Task to complete:
Return, from the listing below, each line where the word "computer" appears.

Records for the exercise:

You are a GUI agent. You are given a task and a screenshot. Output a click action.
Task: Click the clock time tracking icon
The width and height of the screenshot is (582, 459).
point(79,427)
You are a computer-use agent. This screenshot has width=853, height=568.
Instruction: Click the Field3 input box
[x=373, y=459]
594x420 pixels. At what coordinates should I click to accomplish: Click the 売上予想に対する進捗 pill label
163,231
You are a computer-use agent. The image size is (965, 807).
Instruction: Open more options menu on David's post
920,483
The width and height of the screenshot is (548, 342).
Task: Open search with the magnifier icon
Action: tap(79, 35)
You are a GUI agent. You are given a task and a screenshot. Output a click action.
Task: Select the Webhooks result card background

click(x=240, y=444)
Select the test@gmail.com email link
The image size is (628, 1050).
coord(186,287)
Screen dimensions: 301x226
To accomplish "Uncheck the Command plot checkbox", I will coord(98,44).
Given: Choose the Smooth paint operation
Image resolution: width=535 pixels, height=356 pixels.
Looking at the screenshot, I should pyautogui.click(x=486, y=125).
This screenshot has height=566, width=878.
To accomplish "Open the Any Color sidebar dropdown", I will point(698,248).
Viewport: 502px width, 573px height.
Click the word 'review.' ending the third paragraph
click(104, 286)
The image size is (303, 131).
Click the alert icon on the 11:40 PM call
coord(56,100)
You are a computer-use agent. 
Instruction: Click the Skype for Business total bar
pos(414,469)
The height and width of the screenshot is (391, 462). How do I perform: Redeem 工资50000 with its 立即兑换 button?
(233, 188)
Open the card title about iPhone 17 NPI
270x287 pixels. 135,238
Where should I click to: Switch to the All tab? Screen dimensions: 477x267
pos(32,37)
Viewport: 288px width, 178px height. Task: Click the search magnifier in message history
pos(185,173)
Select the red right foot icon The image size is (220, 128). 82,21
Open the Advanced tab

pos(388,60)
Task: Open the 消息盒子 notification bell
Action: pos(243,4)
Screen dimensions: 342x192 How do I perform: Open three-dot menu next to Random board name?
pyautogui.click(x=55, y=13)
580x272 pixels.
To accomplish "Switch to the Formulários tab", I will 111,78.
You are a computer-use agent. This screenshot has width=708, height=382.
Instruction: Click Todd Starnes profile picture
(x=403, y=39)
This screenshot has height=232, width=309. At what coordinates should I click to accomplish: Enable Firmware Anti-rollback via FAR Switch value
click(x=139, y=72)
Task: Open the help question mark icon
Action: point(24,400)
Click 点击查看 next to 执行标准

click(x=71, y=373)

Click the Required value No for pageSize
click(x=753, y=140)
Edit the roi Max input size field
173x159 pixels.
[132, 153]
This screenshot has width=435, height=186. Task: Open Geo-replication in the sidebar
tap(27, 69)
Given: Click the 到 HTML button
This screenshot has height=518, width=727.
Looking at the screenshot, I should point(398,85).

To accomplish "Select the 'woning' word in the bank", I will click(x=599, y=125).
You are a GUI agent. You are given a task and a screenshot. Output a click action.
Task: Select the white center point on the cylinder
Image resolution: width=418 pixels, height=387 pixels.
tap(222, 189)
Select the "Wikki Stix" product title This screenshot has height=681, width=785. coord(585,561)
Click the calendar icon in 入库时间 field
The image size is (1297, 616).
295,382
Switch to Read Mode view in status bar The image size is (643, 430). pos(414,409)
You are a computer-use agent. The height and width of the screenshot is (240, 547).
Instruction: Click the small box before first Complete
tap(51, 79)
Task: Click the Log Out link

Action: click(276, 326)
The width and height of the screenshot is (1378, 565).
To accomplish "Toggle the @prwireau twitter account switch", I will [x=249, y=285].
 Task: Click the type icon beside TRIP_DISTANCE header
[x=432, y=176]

Answer to this problem:
You are a computer-use agent. This screenshot has width=853, height=568.
You are a computer-use agent. The image size is (965, 807).
You are a computer-use agent. 
You are a computer-use agent. This screenshot has width=708, height=382.
You are a computer-use agent. The height and width of the screenshot is (240, 547).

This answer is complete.